The recycling bin is full, the beds are stripped. I have a mountain of towels to launder. Welcome to the day after a holiday weekend with a house full of kids and family!
We had a truly great weekend. Family, fun, food, games, walks, yoga, even a visiting dog as we are missing our diva dog who died in August. We really crammed a lot into those few days. And now it’s the morning after. The house is quiet which is both nice and sad.
It’s nice to be done with the list making, shopping and cooking that it took to get ready for the holiday weekend when we went from a house of 3 to a house of 9. It’s nice to have a quiet mind with nothing much on the to do list for today. It’s nice having some leftovers in the fridge so I don’t have to cook at all today (and maybe even tomorrow).
Then the sadness comes because I miss them. I miss my sister and her kids. I wished we lived closer. I miss my kids and being part of their every day life and I miss them being part of mine. My youngest is a senior in college with dreams of heading to California after graduation. My middle moved across the country in August.

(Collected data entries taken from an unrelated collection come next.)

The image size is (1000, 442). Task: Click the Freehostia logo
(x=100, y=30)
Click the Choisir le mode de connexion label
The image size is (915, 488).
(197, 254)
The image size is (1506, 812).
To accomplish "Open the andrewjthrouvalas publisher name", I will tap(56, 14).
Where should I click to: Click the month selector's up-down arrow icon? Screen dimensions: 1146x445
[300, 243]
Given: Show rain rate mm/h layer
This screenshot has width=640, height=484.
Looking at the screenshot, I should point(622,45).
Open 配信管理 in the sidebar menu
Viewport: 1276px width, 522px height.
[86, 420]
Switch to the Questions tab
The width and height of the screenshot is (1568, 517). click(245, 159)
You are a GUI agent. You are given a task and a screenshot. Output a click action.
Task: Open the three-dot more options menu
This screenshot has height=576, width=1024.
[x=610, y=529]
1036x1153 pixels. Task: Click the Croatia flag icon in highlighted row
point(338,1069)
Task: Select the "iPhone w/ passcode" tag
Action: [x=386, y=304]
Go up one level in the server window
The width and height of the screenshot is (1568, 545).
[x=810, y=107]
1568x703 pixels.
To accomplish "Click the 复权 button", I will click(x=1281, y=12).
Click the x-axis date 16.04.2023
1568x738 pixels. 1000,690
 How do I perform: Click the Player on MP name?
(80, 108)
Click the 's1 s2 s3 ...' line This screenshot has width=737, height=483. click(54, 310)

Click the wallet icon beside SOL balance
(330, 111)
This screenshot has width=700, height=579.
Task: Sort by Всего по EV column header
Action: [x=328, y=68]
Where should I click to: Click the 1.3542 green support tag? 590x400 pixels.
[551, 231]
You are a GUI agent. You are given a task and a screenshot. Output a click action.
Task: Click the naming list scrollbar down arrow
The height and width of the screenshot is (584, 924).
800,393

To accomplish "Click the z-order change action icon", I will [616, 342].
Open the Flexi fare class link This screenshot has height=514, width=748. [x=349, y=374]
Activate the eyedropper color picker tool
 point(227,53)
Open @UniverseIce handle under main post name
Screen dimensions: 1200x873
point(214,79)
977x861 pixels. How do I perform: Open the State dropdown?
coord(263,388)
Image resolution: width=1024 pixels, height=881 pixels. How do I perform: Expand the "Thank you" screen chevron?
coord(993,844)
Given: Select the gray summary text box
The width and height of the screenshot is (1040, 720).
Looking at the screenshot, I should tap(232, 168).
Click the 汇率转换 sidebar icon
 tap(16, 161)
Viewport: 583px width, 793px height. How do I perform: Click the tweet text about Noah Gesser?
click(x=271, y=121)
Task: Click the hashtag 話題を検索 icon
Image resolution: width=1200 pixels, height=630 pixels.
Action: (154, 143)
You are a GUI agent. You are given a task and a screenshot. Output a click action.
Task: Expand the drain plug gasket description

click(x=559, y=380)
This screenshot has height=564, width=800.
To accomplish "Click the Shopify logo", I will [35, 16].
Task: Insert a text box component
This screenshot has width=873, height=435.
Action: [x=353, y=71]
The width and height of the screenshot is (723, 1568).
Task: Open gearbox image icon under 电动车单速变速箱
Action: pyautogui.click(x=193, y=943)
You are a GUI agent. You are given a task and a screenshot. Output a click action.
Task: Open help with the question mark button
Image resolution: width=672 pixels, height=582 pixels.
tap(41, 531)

It’s strange that you spend 20 or so years totally focused on a human being and then you become a spectator in their life. “A mother’s job is to teach her children not to need her anymore. The hardest part of that job is accepting success.” This quote is so true. (And if you know where it originated from please let me know so I can attribute it to the right person.)
As I moved through the day putting away the decorations, loading the washing machine, listening to the quiet – the anxious thoughts crept in. Did I spend enough time with each of them? Did we have good, quality conversations or was I distracted with cooking and cleaning and planning the perfect weekend? Do they like coming home or is it just something on their to do list? Will they always like coming back here?
As I passed by the clean entry way I felt it again. Most of the weekend that corner was crowded with shoes, bags, stuff. It’s nice that my house is neat and yet sad that there is so little action here.
Can you relate? How do you handle a Holiday Hangover? I hope you had a good weekend with some people you love!